Technology is not Trash at the College

July 11, 2011

What follows is a post by Julia Casciotti and Jamison Shabanowitz, two of COS’s Summer Research Students. Julia and Jamison are working on e-recycling issues and will be updating you with their progress throughout the summer. Enjoy!

Arguably the most common way I am reminded of my Senior academic status is when I notice just how many more people have laptops newer than my own. My black MacBook is now three years old, yet seems like it came out of 90’s compared to the sleek, aluminum-encased MacBook Pro on sale now. Julia’s 2008 Dell may look new, but it cannot go more than an hour without being plugged into a wall to recharge the battery.

Needless to say, we will both be looking for upgrades come time for graduation. Yet where do these oldies-but-goodies wind up when the last undergraduate paper has been conquered? Soon, the College hopes to have a solution.

Over the past 13 months, the Committee on Sustainability has been looking at ways to create a full-fledged, institutionalized e-recycling program that takes care of not only student electronics, but also those gadgets owned by faculty and staff.

The project has taken a two-pronged approach, addressing both “small” and “large” electronics typically used by the College community. For smaller items, Swem Library has been a key partner in helping with the success of this project. Students, faculty and staff can drop off ink cartridges, ink toner, and cell phones at the Circulation desk.

This program, free of cost, is more beneficial to the College when more people recycle, as more money is made from recycling certain items and is then sent back to the College’s Green Fee fund. The Green Fee fund helps supports additional projects (like this one) aimed to make our community more sustainable.

Swem also takes care of used battery recycling as well. For those not so inclined to walk to Swem, the Office of Environmental Health and Safety, located next to Hunt Hall behind the Campus Center, also takes batteries, along with light bulbs, too.

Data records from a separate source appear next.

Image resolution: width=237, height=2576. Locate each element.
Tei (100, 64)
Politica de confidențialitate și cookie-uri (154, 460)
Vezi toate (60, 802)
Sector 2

As for “large” electronics, we are working with the Student Assembly to create a “Tribe eBay” of sorts where students can sell their still-functioning laptops, printers, gaming system, etc. to others in the student community in need. We will probably blog on this idea more in-depth later.

This system will put students on par with faculty and staff, who have their “large” items already properly recycled. In the future, we hope to have more of the items that still are in working condition be resold or donated to the local community instead of being shipped back to a vendor.

There are a few more exciting developments, but I’ll save those for another time. Check back for updates as we begin the second year of the College’s e-recycling initiative. We’ll try and keep things fresh… even if our laptops suffer a premature death.